Figure 2. SARS-CoV-2 mRNA vaccines generate durable and functional memory B cell responses.

A) Experimental design and B) gating strategy for quantifying the frequency and phenotype of SARS-CoV-2-specific memory B cells by flow cytometry. Antigen specificity was determined based on binding to fluorophore-labeled Spike, RBD, and influenza HA tetramers. C) Frequencies of SARS-CoV-2 Spike+, Spike+ RBD+, and influenza HA+ memory B cells over time in PBMC samples from vaccinated individuals. Data are represented as a percentage of total B cells and fractions above plots indicate the number of individuals above their individual baseline at memory timepoints. Decay rates were calculated using a piecewise linear mixed effects model with censoring. D) Frequency of isotype-specific Spike+ and E) Spike+ RBD+ memory B cells over time. F) Percent CD71+ of total Spike+ memory B cells over time. G) Experimental design for differentiation of memory B cells into antibody secreting cells. H) anti-Spike IgG levels in culture supernatants over time from PBMCs stimulated with PBS control or R848 + IL-2 (n=4).
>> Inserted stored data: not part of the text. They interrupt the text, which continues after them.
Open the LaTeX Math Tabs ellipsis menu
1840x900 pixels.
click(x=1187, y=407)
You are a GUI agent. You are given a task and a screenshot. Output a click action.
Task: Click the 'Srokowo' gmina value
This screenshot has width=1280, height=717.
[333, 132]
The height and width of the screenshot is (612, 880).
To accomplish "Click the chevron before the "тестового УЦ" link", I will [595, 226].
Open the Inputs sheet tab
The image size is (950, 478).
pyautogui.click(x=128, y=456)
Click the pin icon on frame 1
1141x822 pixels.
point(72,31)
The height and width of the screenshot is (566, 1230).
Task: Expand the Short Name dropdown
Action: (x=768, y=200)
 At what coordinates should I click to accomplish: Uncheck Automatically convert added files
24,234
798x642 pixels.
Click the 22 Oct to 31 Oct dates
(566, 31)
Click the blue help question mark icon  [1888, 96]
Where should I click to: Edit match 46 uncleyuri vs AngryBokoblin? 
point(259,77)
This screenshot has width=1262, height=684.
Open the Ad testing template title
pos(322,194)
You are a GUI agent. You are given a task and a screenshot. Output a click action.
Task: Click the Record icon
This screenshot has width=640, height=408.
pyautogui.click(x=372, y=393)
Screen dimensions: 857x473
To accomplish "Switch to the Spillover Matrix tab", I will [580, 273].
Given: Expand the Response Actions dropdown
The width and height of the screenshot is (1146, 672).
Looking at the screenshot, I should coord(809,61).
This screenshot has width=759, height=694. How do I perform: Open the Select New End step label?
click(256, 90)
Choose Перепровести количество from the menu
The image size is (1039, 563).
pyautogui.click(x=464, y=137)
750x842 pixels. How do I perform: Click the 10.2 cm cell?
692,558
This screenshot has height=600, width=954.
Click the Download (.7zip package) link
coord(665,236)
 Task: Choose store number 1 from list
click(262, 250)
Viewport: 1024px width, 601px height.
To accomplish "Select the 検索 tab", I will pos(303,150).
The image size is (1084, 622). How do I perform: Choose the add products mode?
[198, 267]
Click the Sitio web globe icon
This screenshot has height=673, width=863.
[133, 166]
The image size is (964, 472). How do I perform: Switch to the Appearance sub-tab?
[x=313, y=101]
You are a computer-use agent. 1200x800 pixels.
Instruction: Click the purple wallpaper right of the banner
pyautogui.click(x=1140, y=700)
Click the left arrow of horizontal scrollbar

I) anti-Spike IgG levels in culture supernatants after 10 days of stimulation J) Correlation of Spike+ memory B cell frequencies by flow cytometry with anti-Spike IgG levels from in vitro stimulation. K) Correlation of anti-Spike IgG levels from in vitro stimulation with RBD-binding inhibition. For J and K, correlations were calculated using non-parametric Spearman rank correlation. Statistics were calculated using unpaired non-parametric Wilcoxon test with Holm correction for multiple comparisons. Blue and red values indicate comparisons within naïve or recovered groups.